A self-taught artist who was long based on Chicago’s South Side, Ra wouldn’t just draw an album cover and use it for the entire run of the record; he would take each individual copy and draw new covers as he saw fit. When he did have uniform album jackets, he would use the same artwork but with different color schemes. Offbeat stunts like this flustered discographers and added to the allure. Clearly, this man had creativity to waste.
Fortunately, that is not what happened with his artwork after his death in 1993. John Corbett (a teacher at School of the Art Institute and gallery owner), together with SAIC teacher Terri Kapsalis and art critic Anthony Elms, managed to salvage some fascinating drawings and ephemera from Ra’s years in Chicago, right up until the core of his organization migrated to Philadelphia. In addition to art, we also get to see such artifacts as the enormous rubber stamp used to print up the 1964 release Other Planes of There. Of particular interest is a mid-’50s book called The Dome Personal Tax Record by Nicholas Picchione (a CPA tax specialist). Did Ra keep detailed expense summaries? If so, not in this book—he used the empty spaces to draw pictures of a three-story Saturn Records building, as well as a Saturn Records limo (?!), none of which came to fruition. But a genius can dream, right?
Corbett acquired this material through South Shore resident Alton Abraham, Ra’s late business partner, whom Corbett interviewed for his 1994 book, Extended Play: Sounding Off from John Cage to Dr. Funkenstein. “He was a fairly reclusive mystic himself,” Corbett says, “and in the process of that interview we met at a café. We sat down and he opened a briefcase and he said, ‘I want to show you something to prove who I am.’ I said, ‘Mr. Abraham, I have no reason to doubt you.’ And he pulled out the name-change papers that changed Sun Ra’s name from Herman Poole Blount to Sun Ra. I shook like I was looking at the Dead Sea Scrolls.” After granting Corbett permission to photocopy the papers, Abraham let on that he had a massive collection of Ra-related material. “I suggested that it would be a good idea to find some kind of museum or something and he agreed. We just never got far finding anything.” Abraham died in 1999. “A year later, I got an e-mail that alerted me to the fact that some Sun Ra stuff from Chicago was part of a house salvage,” Corbett says. It turned out to be Abraham’s. “We talked to a whole bunch of people we trusted including George Lewis, the trombonist and MacArthur fellow; Hamza Walker from the Renaissance Society…just people who we felt would give us really good advice about how to deal with the material.”

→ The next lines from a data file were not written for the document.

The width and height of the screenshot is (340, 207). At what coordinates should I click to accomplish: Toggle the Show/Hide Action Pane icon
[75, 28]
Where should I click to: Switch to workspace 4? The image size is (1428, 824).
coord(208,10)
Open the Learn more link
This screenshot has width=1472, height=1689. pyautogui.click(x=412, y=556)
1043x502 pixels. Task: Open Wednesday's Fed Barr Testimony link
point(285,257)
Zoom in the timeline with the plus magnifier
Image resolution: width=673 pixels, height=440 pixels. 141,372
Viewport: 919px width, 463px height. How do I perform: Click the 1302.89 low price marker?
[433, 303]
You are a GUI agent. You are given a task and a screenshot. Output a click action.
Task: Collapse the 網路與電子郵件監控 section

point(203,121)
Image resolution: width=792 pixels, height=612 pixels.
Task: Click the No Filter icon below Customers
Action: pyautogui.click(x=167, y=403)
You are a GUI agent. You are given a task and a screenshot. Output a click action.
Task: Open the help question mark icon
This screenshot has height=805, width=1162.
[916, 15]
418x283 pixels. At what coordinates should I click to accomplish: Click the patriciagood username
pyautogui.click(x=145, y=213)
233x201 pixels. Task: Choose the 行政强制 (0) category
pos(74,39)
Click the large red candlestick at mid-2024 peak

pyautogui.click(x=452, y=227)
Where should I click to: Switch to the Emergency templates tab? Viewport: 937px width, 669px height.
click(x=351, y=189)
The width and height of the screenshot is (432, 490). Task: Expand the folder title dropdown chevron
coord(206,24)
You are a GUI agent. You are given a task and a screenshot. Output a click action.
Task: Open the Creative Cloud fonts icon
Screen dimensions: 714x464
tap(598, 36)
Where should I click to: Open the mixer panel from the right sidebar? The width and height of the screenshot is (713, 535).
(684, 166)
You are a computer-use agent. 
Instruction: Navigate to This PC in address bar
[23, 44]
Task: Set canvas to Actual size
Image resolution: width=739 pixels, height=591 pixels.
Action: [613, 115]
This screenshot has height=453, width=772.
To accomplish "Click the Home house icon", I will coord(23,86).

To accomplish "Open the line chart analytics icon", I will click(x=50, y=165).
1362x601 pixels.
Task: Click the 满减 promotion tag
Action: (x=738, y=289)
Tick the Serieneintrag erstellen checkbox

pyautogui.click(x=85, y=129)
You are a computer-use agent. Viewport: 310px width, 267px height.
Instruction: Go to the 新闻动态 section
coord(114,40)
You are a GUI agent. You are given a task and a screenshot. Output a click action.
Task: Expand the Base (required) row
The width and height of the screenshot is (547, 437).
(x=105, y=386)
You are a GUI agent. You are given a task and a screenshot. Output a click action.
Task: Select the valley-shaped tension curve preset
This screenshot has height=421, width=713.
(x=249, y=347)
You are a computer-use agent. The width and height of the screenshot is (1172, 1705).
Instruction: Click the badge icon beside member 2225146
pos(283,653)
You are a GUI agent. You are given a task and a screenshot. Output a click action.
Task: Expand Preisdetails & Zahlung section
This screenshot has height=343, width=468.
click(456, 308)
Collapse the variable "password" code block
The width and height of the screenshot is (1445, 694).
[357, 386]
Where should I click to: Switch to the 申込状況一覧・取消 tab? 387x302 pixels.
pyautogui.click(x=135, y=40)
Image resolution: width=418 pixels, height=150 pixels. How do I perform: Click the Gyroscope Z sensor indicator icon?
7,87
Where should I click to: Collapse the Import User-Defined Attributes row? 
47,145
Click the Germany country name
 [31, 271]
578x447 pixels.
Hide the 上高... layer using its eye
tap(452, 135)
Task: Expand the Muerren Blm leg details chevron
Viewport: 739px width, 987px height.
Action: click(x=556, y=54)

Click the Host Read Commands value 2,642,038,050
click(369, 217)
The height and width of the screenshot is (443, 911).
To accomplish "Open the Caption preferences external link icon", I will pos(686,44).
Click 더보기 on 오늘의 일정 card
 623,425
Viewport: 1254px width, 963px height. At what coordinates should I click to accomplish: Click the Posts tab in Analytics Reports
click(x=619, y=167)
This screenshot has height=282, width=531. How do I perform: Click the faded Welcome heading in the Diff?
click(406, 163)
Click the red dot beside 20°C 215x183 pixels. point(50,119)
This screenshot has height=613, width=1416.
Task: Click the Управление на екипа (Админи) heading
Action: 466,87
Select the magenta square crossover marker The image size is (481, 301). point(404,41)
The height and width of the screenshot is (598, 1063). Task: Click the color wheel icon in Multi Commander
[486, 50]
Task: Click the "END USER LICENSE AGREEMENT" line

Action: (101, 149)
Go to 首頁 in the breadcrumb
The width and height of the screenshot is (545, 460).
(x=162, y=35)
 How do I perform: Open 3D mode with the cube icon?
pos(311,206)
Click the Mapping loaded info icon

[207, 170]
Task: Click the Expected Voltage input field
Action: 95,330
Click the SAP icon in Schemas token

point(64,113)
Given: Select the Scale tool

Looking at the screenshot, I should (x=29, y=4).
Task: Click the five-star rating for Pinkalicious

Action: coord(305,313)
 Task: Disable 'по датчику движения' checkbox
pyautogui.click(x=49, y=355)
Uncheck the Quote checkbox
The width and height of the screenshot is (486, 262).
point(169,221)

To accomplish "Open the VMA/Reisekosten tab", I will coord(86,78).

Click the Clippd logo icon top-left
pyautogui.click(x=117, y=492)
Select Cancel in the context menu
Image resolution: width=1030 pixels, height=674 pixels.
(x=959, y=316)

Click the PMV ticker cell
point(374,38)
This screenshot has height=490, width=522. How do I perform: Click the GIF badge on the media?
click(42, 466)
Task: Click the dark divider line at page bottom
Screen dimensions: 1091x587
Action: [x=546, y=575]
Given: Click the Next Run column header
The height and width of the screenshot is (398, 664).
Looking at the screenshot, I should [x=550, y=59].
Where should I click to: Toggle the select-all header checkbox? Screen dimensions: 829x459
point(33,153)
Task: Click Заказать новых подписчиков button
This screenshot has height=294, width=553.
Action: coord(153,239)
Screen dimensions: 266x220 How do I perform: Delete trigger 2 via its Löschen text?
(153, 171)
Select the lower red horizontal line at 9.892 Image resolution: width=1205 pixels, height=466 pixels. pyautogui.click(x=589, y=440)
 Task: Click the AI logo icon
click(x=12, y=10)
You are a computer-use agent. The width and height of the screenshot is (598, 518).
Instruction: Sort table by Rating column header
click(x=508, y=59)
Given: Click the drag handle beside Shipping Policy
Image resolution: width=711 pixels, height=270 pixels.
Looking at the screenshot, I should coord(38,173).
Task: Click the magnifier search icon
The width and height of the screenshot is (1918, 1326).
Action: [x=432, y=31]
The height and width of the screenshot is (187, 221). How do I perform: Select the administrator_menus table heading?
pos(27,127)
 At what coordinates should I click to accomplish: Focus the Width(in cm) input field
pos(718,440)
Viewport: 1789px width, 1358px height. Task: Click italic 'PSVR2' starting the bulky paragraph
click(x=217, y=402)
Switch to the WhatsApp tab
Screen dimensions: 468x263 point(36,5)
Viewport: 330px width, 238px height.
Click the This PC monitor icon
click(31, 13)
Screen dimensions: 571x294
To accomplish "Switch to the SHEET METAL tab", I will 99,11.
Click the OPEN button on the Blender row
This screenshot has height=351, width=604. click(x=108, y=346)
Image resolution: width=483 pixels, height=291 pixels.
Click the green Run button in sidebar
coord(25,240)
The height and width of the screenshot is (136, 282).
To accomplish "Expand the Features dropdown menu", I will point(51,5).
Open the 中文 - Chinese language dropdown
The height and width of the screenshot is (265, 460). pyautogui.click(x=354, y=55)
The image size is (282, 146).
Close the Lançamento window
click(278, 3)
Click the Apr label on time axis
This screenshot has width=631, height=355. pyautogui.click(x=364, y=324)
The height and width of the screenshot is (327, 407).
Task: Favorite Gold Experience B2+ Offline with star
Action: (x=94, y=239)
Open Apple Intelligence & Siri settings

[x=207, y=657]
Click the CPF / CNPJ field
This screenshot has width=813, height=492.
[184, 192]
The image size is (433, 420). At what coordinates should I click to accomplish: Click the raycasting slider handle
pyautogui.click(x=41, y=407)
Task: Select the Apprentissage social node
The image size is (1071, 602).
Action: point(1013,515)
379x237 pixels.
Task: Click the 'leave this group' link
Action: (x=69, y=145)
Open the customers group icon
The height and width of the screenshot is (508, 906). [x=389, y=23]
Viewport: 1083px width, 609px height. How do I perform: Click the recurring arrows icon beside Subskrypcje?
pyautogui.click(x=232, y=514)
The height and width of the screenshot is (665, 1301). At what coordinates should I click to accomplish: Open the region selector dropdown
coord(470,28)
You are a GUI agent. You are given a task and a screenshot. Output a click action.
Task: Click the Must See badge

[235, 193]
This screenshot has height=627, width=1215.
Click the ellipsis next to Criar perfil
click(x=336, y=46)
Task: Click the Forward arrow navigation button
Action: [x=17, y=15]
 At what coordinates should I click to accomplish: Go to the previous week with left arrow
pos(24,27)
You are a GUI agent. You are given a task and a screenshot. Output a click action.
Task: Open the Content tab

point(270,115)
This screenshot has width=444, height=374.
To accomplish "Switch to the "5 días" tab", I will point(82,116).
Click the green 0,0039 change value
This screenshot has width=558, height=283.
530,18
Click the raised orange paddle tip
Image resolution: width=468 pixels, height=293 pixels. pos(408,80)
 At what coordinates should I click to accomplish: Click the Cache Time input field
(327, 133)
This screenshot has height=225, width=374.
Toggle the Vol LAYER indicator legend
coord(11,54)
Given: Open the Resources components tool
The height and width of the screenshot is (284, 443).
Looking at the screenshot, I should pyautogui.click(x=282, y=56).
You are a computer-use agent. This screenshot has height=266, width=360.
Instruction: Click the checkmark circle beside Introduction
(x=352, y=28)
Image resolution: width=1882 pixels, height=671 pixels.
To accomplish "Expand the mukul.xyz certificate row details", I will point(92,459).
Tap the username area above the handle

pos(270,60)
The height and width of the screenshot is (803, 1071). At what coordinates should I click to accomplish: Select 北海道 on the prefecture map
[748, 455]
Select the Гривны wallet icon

It’s fitting that the documents are on display at a South Side museum. The Hyde Park Art Center is not far from Stony Island, where Ra used to stand on the corner, preaching and passing out one-page broadsides (you can see 46 of them at the exhibit). One of these manuscripts, “Solar Precepts,” somehow made it to New York; it appears that none other than John Coltrane received a copy when passing through in 1956.
“Pathways to Unknown Worlds: Sun Ra, El Saturn & Chicago’s Afro-Futurist Underground, 1954–1968,” is at the Hyde Park Art Center through January 14, 2007. Opening reception is Sunday 15, 3 to 5pm.